ゴードンが返事をしようとしない中、横からリンダが父に言った。

「お父様、私からもお願いします」

ビスクとエリーナは驚いた。

リンダに大きい罪悪感があった2人だったので、リンダが賛同してくれるとは思っていなかったからだ。

ゴードンはそれ以上に驚いた。

「何故だ?リンダ。お前はこの国の王妃にあと少しでなれるとこだったんだぞ?ビスク王子が帰ってこられて、お前も帰ってきて、もうすぐ...もうすぐだったんだ!それを、それを...」

「お父様もういいわ。そりゃ、ビスクと結婚出来れば良い暮らしは出来るし、この先苦労もしないと思う。今この婚約を破棄すれば、いつか絶対後悔する時がくると思うわ。けどね、こんなに愛し合ってる2人を引き裂いてしまう方が、きっと後悔が大きいわ。だからねお父様、私はこの2人を応援したいの。
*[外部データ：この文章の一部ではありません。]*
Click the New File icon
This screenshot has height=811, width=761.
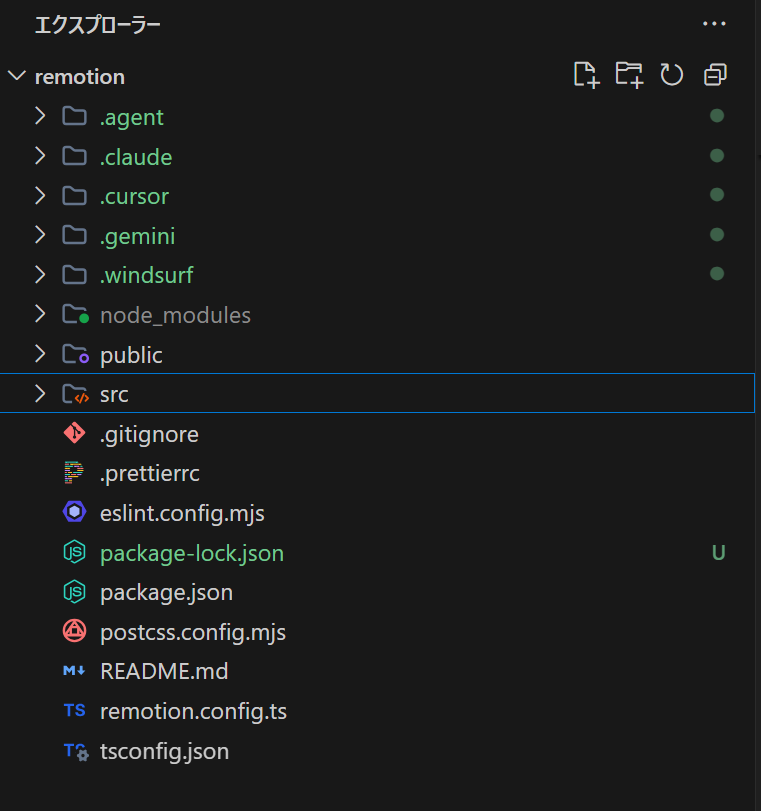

許してもらえない?」

ゴードンは目を真ん丸にしてリンダを見ています。

「お前は本当にそれでいいのか?」

「ええ、もちろん」

ゴードンは首を振った。

「仕方ない...」

リンダはエリーナとビスクを見てニコッと笑った。

エリーナとビスクは喜んだ。

「ゴードン様、ありがとうございます!」

ビスクは深々頭を下げた。

するとゴードンは鋭い眼差しでビスクを見た。

「その代わり、良い王になってこの国を良くして貰うからな。異論は認めんぞ?」

「はい!肝に銘じておきます」

ふんっ、と鼻をならしゴードンは部屋を出ていった。